ACTIVITY: The expected output is an exact copy of the lines from the one containing "Viewport: 740px width, 539px" to the final line below, minus any pictures.

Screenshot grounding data
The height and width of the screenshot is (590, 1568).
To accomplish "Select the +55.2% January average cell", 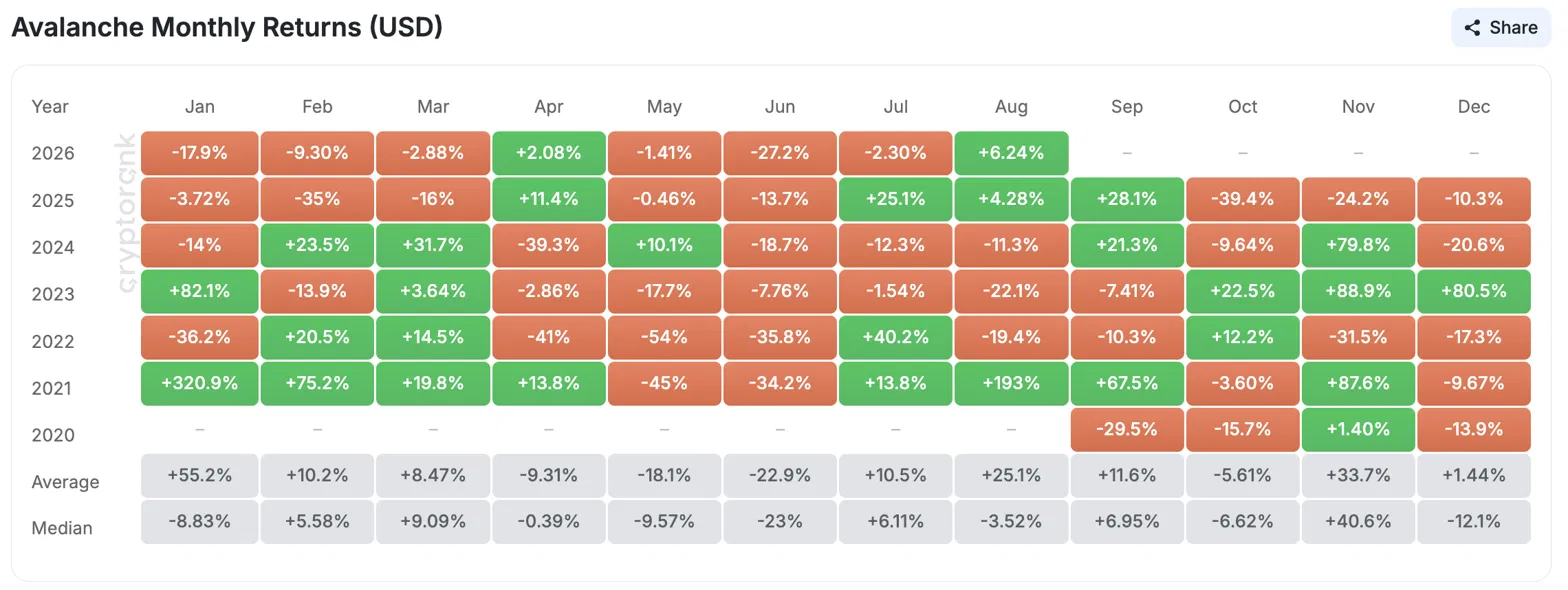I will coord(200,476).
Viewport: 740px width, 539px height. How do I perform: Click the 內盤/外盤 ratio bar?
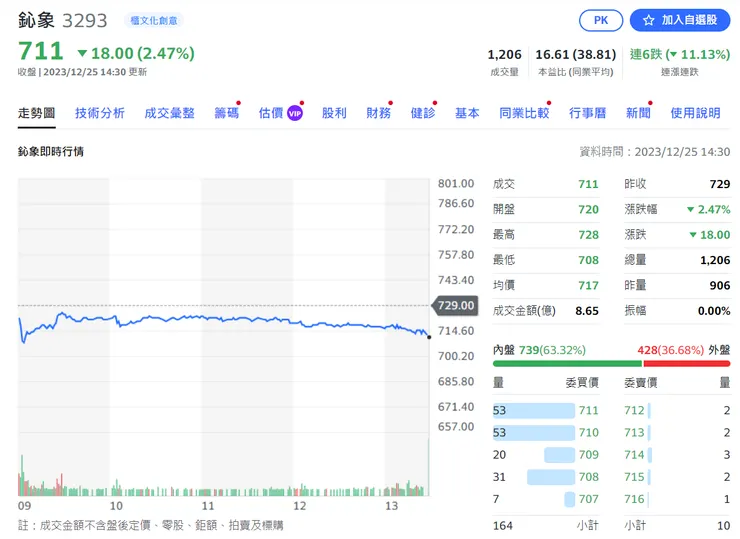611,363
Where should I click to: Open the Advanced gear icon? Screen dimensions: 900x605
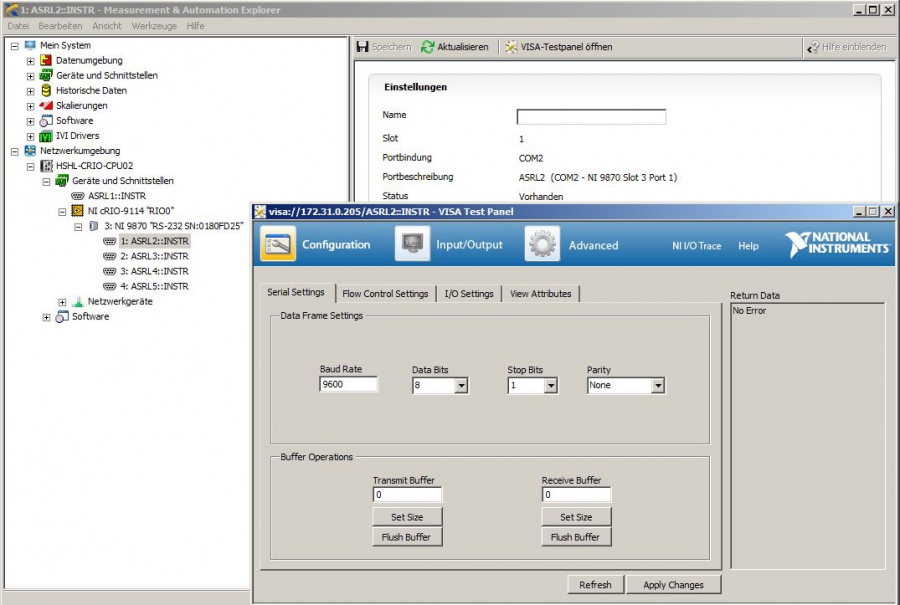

RESPONSE BELOW:
Viewport: 740px width, 539px height. How do I perform: Click the 內盤/外盤 ratio bar?
611,363
Where should I click to: Open the Advanced gear icon? Screen dimensions: 900x605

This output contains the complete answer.